[WHAT IS REQUIRED]
Within the records below is a range that opens at the line with "Click the MACD 0.00268 scale value" and closes at the line with "Select the Personalization". Return that range word for word, both ends included, and only that range.

[Records from a dataset]
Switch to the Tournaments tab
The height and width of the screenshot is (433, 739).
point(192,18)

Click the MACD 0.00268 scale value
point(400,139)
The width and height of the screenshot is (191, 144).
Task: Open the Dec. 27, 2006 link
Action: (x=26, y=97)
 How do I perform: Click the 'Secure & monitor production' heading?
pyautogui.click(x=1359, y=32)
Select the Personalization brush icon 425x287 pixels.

--

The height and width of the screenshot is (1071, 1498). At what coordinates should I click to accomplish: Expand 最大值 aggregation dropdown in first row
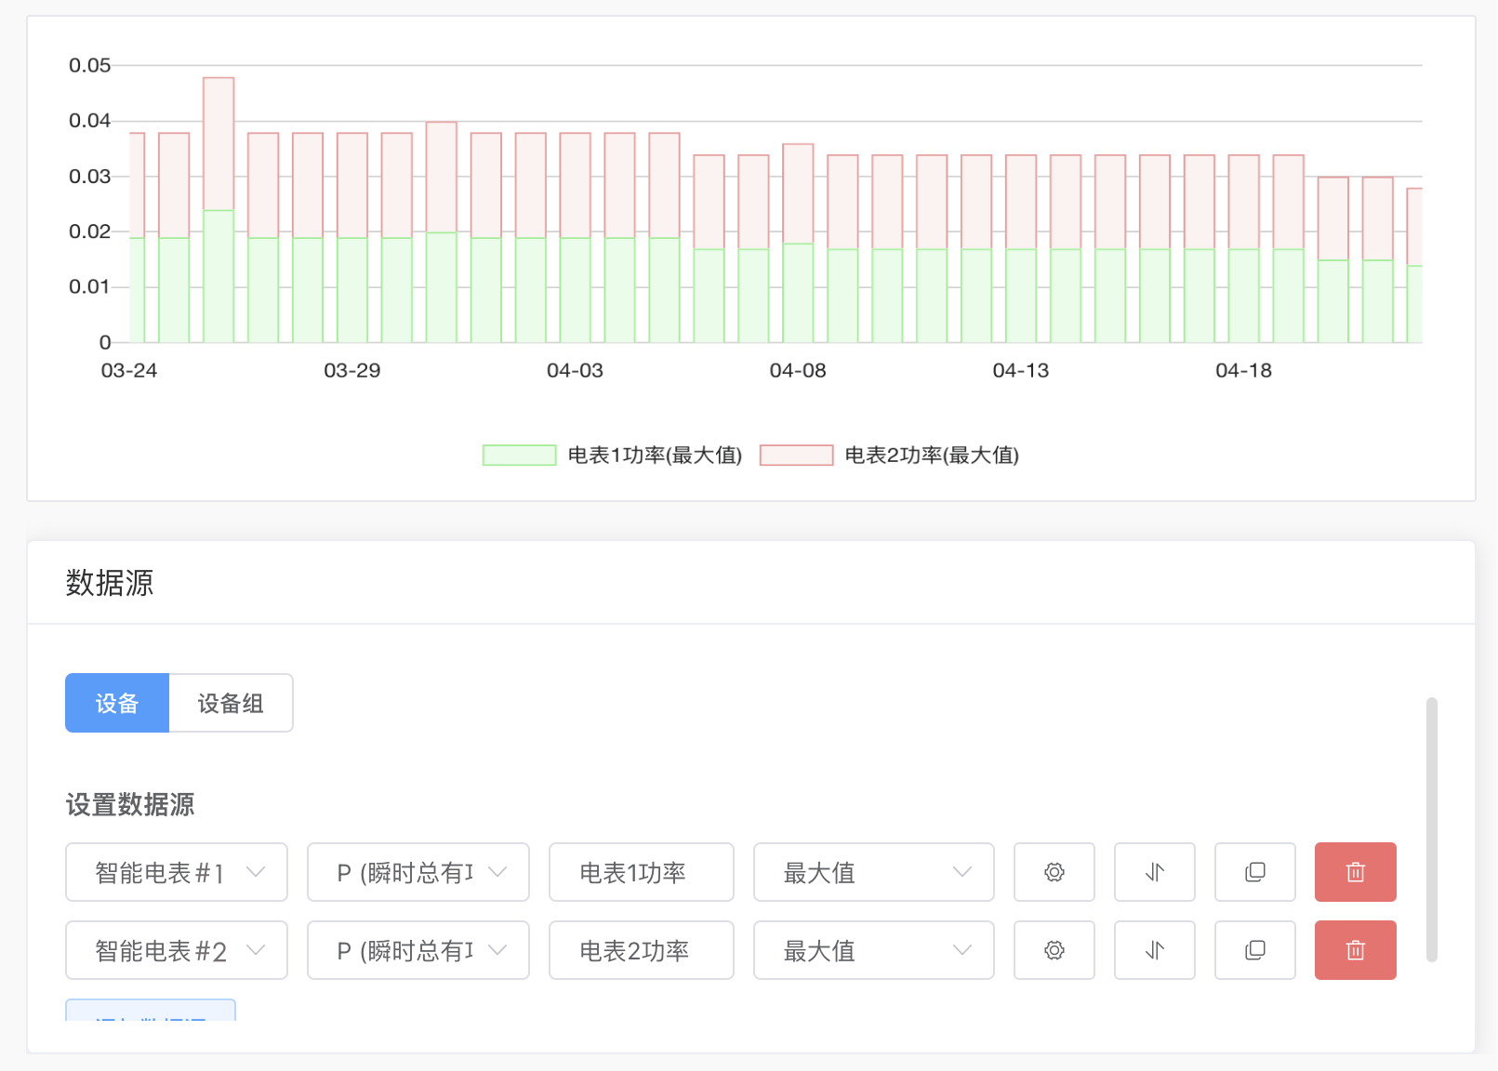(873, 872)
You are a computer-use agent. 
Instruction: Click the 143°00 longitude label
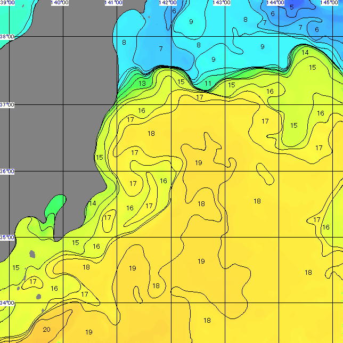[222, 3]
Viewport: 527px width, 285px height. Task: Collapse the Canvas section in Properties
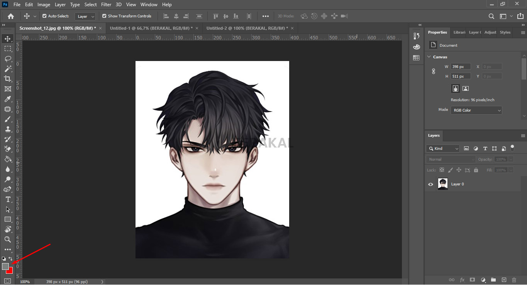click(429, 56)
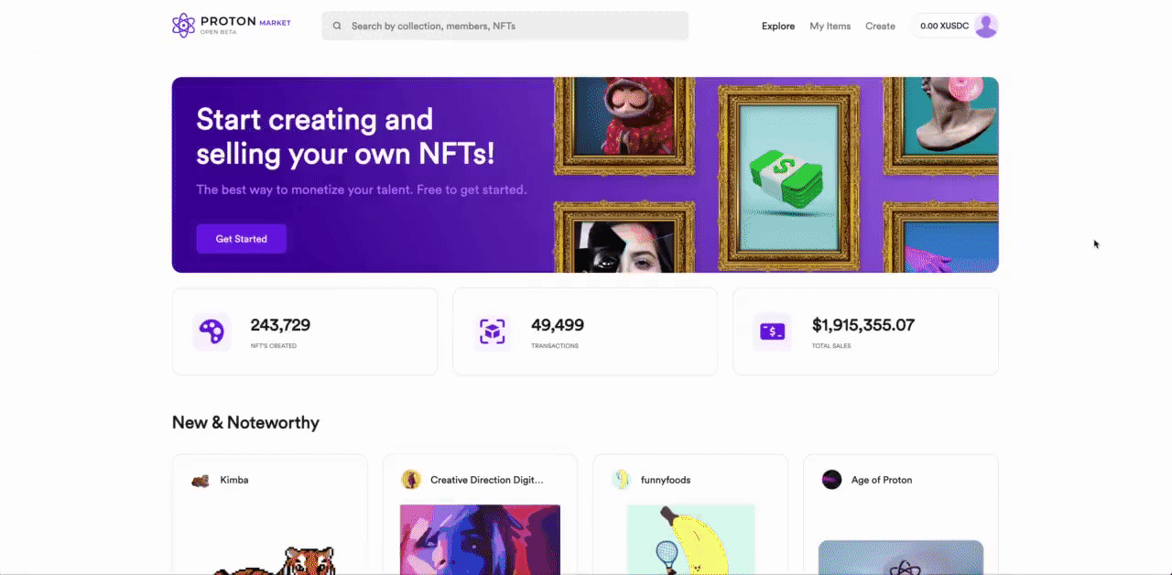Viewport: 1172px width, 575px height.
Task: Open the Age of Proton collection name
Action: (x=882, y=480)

[SOLUTION TO THIS EXERCISE]
Click the MACD 0.00268 scale value
point(400,139)
The width and height of the screenshot is (191, 144).
Task: Open the Dec. 27, 2006 link
Action: (x=26, y=97)
 How do I perform: Click the 'Secure & monitor production' heading?
pyautogui.click(x=1359, y=32)
Select the Personalization brush icon 425x287 pixels.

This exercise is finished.